Written request:
Lay out, as a Markdown table with the columns Number and Line, the part of the rows that opens with the line containing "Given: Select the blue" and closes with the line containing "click(x=101, y=1130)", numbering each line and leaving out blank lines.
···
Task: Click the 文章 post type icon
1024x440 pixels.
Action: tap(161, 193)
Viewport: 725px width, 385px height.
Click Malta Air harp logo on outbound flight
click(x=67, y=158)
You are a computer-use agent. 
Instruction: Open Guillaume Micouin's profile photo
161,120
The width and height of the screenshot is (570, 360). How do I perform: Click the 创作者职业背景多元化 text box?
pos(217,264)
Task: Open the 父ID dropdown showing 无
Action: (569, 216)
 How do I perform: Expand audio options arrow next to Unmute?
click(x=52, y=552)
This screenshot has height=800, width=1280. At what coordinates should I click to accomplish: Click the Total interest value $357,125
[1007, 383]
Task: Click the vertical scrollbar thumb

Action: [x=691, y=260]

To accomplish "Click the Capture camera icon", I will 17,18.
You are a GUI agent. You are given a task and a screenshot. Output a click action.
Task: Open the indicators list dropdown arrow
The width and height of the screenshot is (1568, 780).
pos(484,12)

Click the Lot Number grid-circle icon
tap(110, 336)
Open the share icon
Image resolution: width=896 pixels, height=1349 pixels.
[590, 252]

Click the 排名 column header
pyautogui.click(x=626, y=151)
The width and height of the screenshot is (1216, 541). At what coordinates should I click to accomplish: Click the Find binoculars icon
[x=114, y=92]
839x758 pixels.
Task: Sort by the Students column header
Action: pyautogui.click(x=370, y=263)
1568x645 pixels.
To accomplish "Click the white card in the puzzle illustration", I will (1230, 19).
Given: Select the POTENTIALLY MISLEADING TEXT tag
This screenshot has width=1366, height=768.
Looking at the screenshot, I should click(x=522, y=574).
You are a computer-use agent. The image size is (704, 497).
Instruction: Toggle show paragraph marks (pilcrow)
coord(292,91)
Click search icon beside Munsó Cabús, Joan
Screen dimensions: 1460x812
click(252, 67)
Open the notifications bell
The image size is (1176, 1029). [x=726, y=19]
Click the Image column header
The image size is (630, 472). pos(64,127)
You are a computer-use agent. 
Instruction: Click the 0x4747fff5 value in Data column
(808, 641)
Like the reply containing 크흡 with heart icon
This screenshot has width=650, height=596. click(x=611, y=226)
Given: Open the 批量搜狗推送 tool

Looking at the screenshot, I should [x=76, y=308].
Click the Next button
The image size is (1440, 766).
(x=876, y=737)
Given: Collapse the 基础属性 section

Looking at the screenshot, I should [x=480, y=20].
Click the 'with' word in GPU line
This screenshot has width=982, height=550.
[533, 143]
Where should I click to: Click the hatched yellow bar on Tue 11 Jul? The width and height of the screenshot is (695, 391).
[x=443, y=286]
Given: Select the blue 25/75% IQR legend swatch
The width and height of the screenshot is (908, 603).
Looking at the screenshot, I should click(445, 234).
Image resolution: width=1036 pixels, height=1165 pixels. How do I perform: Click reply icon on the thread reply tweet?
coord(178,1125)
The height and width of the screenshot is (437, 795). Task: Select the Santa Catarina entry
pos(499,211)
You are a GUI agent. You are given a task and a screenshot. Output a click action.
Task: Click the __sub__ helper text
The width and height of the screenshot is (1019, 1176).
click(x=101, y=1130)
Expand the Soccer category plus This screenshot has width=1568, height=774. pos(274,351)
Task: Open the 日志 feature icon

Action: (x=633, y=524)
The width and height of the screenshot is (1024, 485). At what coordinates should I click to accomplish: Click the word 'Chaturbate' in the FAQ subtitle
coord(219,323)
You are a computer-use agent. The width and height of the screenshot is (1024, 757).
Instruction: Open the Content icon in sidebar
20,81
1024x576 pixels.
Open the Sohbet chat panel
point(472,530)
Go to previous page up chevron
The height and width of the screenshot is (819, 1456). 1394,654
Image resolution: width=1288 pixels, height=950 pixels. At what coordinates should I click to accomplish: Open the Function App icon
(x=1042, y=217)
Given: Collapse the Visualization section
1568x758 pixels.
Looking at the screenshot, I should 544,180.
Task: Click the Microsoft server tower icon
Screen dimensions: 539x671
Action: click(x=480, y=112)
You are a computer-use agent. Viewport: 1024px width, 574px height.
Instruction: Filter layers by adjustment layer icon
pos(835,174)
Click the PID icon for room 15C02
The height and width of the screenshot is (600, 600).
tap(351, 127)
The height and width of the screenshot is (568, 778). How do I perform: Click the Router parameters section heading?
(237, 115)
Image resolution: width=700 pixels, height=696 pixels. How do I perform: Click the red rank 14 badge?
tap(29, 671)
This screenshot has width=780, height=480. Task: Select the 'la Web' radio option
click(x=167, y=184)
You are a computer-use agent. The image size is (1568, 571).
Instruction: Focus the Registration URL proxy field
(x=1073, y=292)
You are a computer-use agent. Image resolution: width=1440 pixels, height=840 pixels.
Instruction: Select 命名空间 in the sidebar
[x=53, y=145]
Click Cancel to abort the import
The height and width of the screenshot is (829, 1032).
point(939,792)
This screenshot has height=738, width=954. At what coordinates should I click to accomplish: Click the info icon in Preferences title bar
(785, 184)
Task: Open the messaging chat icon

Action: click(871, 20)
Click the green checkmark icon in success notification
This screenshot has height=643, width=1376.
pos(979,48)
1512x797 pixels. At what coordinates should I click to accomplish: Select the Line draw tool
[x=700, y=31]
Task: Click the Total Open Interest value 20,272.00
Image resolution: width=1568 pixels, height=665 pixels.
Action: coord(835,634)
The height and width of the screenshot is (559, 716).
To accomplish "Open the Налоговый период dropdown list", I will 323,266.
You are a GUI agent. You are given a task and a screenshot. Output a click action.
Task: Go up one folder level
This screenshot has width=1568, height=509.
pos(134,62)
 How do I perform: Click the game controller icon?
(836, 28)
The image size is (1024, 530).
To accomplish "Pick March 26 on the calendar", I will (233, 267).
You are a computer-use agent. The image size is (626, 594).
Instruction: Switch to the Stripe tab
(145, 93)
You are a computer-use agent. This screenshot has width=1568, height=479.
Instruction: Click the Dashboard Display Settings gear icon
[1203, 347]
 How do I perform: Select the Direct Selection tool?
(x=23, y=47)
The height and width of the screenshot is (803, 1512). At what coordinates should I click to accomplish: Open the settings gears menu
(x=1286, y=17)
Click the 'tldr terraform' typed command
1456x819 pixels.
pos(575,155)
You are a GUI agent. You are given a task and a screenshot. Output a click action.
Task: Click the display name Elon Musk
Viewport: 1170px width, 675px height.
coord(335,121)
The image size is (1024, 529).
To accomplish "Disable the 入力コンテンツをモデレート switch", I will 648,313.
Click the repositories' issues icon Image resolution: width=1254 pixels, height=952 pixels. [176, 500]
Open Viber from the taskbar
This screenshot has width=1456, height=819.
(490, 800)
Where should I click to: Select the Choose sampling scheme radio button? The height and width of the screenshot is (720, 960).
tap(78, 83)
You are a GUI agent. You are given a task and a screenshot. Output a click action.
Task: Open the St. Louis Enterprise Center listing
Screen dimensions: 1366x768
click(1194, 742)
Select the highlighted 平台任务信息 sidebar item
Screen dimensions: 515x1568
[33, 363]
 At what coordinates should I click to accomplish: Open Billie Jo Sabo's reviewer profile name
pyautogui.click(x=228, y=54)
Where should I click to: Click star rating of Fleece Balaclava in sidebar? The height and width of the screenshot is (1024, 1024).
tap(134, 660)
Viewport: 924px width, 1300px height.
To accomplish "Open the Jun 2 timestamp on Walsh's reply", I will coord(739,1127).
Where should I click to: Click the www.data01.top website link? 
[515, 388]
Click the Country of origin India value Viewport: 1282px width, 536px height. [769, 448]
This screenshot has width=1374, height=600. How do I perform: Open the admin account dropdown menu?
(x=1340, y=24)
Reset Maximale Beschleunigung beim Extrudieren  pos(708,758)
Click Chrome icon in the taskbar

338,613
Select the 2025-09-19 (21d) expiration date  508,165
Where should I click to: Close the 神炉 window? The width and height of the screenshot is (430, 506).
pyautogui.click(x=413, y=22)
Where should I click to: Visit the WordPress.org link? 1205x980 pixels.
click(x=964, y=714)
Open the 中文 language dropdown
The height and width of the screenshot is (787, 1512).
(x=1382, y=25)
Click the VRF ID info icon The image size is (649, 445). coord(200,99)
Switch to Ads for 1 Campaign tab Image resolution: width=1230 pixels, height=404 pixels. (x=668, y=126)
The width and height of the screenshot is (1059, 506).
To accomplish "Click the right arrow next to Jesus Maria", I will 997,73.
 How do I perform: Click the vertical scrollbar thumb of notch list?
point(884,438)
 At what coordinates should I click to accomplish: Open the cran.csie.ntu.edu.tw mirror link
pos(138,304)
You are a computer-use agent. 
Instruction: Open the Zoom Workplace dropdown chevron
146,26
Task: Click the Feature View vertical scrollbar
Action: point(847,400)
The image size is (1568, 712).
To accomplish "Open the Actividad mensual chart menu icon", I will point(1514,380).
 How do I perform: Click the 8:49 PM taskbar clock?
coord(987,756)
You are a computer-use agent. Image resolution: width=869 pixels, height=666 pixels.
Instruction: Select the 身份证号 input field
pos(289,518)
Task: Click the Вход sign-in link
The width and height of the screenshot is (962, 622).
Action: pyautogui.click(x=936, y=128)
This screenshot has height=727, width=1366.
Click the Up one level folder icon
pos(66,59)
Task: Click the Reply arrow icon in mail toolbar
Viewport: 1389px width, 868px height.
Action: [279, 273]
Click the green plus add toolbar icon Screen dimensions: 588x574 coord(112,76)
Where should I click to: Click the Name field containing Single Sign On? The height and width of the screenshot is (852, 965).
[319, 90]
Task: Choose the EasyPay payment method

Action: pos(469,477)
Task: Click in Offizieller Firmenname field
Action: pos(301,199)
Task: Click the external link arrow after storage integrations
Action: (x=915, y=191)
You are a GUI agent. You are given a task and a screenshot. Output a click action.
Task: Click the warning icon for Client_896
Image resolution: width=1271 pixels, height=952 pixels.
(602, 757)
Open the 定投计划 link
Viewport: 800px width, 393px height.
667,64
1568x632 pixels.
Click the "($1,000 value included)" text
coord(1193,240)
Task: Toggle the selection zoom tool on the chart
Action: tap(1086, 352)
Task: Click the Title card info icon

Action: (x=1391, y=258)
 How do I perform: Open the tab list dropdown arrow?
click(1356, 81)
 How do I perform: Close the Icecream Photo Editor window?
···
Problem solution:
| Number | Line |
|---|---|
| 1 | Given: Select the blue 25/75% IQR legend swatch |
| 2 | The width and height of the screenshot is (908, 603). |
| 3 | Looking at the screenshot, I should click(445, 234). |
| 4 | Image resolution: width=1036 pixels, height=1165 pixels. How do I perform: Click reply icon on the thread reply tweet? |
| 5 | coord(178,1125) |
| 6 | The height and width of the screenshot is (437, 795). Task: Select the Santa Catarina entry |
| 7 | pos(499,211) |
| 8 | You are a GUI agent. You are given a task and a screenshot. Output a click action. |
| 9 | Task: Click the __sub__ helper text |
| 10 | The width and height of the screenshot is (1019, 1176). |
| 11 | click(x=101, y=1130) |